-------- Source data

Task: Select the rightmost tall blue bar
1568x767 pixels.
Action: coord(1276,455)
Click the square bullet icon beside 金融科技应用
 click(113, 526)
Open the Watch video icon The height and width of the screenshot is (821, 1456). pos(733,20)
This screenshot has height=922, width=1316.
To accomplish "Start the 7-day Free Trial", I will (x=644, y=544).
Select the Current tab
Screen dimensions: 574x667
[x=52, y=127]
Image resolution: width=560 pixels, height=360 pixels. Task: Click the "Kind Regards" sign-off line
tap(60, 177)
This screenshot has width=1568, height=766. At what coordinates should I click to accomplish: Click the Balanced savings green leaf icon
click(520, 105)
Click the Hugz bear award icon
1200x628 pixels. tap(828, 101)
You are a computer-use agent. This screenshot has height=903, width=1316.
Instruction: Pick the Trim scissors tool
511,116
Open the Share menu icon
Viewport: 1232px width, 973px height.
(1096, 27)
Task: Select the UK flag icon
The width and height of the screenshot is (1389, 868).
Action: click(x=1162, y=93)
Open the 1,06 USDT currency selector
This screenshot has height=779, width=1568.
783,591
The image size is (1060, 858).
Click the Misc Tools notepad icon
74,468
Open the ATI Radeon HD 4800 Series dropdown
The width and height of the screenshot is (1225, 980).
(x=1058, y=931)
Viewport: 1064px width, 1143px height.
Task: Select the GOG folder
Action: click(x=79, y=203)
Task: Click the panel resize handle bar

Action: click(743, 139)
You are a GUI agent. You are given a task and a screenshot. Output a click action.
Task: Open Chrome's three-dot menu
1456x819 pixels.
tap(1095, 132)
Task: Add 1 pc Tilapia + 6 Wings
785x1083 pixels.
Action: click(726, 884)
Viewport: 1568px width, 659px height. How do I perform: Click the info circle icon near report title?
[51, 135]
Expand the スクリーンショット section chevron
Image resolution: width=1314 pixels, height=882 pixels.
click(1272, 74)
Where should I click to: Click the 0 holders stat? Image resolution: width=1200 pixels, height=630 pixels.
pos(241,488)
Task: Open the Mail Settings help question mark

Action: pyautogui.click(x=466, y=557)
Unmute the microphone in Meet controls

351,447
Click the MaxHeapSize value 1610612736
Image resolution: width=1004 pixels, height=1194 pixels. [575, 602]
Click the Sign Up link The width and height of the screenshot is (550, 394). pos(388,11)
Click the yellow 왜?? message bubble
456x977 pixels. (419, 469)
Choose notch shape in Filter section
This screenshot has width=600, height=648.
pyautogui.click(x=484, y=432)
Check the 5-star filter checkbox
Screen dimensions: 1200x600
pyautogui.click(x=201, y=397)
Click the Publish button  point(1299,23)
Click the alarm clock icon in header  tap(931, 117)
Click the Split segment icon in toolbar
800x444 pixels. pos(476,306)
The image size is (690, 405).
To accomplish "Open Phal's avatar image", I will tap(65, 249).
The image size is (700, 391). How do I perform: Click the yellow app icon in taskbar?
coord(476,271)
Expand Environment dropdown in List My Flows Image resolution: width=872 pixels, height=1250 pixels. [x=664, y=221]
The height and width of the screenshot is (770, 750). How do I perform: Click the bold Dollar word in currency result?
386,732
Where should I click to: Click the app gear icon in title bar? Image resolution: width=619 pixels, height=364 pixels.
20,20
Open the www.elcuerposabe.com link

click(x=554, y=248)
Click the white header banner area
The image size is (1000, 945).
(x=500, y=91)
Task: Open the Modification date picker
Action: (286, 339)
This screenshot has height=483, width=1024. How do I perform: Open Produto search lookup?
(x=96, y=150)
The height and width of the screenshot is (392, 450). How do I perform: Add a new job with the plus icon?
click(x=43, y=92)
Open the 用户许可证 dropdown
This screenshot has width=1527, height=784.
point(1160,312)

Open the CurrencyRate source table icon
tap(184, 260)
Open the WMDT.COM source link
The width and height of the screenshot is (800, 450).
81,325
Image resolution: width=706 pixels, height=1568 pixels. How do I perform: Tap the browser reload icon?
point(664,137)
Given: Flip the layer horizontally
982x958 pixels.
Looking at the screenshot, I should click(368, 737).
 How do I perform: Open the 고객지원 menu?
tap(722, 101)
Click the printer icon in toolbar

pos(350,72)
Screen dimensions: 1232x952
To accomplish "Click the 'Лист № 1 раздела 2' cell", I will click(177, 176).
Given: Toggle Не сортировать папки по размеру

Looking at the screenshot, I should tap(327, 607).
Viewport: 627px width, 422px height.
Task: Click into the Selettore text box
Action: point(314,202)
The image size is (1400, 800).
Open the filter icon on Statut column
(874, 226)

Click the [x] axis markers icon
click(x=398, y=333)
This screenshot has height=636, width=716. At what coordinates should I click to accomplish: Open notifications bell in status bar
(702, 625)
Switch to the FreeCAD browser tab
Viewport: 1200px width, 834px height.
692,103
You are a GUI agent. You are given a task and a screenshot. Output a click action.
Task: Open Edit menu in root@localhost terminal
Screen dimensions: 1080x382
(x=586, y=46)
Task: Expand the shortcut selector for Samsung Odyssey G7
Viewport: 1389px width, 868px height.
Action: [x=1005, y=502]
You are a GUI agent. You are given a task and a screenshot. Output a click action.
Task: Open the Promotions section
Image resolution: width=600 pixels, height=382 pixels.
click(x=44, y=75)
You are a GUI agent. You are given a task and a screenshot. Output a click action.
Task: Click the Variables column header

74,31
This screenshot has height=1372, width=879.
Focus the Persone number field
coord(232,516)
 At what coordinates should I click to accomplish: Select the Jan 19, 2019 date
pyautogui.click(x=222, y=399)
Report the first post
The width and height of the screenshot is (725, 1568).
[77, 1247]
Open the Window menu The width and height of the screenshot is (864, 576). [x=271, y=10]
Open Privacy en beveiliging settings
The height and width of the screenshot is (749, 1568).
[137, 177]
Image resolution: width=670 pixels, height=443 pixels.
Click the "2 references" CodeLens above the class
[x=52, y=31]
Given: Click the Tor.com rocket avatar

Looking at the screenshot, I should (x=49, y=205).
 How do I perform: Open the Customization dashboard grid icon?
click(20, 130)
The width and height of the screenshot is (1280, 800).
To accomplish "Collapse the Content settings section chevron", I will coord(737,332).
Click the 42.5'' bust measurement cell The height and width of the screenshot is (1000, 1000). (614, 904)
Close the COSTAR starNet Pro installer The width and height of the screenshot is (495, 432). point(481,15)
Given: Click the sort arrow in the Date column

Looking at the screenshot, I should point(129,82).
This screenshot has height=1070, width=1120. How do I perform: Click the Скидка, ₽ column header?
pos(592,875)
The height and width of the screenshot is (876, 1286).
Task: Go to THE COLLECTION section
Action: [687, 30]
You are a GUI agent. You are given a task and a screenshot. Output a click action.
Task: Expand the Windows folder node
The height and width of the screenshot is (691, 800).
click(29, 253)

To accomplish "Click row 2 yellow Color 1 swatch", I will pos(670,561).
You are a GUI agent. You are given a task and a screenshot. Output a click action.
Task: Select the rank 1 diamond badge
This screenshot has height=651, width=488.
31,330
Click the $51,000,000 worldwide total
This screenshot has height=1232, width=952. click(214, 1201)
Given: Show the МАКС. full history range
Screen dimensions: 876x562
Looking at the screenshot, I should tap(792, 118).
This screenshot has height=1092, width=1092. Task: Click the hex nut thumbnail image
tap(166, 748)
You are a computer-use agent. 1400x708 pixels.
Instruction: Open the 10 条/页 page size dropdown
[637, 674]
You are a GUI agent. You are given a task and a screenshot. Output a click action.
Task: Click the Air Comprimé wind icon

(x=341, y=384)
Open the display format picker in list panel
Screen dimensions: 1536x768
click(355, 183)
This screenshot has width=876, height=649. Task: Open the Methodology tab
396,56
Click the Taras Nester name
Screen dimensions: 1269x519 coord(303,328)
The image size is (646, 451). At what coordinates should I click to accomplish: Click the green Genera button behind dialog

----------------

Show me all lines in the records that contain "button".

Exercise solution>
Click the Publish button  point(1299,23)
The image size is (646, 451). At what coordinates should I click to accomplish: Click the green Genera button behind dialog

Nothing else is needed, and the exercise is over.